#### [Work order]
Where in the records does the word "will" appear? Copy each line that holds it.
- Opening Delimiter -
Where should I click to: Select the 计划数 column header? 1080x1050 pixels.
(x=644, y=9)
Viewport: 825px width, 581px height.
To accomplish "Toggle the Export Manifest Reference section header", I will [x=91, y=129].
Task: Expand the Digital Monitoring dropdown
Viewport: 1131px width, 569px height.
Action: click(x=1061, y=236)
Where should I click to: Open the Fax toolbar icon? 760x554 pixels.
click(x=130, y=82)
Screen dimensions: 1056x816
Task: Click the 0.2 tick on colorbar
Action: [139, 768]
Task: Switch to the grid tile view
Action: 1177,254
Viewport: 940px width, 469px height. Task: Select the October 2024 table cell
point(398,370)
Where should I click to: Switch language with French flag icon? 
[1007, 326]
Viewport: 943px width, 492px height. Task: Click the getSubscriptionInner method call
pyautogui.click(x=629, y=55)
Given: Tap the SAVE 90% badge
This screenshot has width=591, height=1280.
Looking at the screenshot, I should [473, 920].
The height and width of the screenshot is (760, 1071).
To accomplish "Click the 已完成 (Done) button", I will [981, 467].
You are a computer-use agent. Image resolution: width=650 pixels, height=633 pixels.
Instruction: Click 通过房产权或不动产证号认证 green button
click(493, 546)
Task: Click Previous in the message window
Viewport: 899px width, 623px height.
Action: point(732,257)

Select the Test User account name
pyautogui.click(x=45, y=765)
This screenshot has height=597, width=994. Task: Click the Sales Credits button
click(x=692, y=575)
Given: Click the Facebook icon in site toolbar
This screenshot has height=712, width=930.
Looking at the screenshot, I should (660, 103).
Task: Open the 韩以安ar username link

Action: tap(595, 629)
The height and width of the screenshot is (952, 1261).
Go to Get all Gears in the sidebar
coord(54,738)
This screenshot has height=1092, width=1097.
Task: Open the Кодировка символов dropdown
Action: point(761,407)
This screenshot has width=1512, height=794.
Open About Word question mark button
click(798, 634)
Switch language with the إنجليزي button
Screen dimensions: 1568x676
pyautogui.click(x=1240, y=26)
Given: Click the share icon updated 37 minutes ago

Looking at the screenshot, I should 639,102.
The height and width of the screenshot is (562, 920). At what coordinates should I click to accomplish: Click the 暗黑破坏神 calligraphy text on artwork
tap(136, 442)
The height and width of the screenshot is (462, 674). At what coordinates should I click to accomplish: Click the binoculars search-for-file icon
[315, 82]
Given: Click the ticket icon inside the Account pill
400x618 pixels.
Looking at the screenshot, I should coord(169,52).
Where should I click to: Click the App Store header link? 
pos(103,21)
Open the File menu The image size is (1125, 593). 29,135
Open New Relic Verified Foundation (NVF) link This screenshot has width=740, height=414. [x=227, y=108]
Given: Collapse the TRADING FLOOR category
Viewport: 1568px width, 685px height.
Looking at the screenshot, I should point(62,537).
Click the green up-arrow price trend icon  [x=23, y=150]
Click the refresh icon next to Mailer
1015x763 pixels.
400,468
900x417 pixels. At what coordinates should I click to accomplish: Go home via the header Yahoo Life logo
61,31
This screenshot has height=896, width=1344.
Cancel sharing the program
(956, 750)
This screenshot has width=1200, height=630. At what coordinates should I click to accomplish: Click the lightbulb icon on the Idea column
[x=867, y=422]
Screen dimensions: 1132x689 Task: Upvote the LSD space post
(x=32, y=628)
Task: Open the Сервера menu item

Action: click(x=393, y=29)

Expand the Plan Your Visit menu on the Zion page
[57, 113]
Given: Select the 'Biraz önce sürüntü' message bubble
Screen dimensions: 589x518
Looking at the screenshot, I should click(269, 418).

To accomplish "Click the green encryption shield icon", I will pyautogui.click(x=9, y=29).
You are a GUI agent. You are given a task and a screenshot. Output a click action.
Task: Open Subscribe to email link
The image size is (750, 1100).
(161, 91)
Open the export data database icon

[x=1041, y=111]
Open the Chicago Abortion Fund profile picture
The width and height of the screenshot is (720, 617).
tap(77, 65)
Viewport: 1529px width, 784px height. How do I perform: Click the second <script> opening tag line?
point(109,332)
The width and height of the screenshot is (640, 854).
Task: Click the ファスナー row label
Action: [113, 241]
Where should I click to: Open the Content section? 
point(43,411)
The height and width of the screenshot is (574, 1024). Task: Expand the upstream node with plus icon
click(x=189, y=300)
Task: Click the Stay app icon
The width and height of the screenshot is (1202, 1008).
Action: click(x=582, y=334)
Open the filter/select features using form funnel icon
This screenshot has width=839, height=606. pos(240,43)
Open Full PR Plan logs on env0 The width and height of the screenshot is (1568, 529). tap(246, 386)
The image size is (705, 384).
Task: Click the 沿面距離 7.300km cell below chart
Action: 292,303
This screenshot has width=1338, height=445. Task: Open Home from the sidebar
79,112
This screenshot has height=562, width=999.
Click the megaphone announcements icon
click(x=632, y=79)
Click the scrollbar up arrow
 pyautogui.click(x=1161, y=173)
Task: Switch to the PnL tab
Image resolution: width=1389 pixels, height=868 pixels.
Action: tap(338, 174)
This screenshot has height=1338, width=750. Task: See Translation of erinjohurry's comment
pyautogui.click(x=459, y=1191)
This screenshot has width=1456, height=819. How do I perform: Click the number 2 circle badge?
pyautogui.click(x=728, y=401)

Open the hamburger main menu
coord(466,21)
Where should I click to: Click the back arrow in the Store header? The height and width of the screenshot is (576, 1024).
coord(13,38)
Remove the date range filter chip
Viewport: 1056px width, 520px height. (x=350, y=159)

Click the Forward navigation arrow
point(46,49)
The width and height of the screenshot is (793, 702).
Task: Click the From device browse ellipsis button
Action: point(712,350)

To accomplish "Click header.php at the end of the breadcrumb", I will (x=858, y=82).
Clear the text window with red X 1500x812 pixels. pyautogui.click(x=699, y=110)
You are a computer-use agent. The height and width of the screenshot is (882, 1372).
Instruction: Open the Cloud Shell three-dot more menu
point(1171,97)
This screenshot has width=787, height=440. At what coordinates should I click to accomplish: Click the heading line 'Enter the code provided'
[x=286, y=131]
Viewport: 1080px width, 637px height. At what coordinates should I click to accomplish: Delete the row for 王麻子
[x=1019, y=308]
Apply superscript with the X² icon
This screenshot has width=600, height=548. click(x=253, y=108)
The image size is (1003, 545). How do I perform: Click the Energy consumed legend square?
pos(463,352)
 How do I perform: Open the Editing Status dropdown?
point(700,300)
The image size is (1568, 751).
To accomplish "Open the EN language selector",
- Closing Delimiter -
#### [Answer to this exercise]
To accomplish "Toggle the Export Manifest Reference section header", I will [x=91, y=129].
To accomplish "Click the 已完成 (Done) button", I will [981, 467].
To accomplish "Click the green encryption shield icon", I will pyautogui.click(x=9, y=29).
To accomplish "Click header.php at the end of the breadcrumb", I will (x=858, y=82).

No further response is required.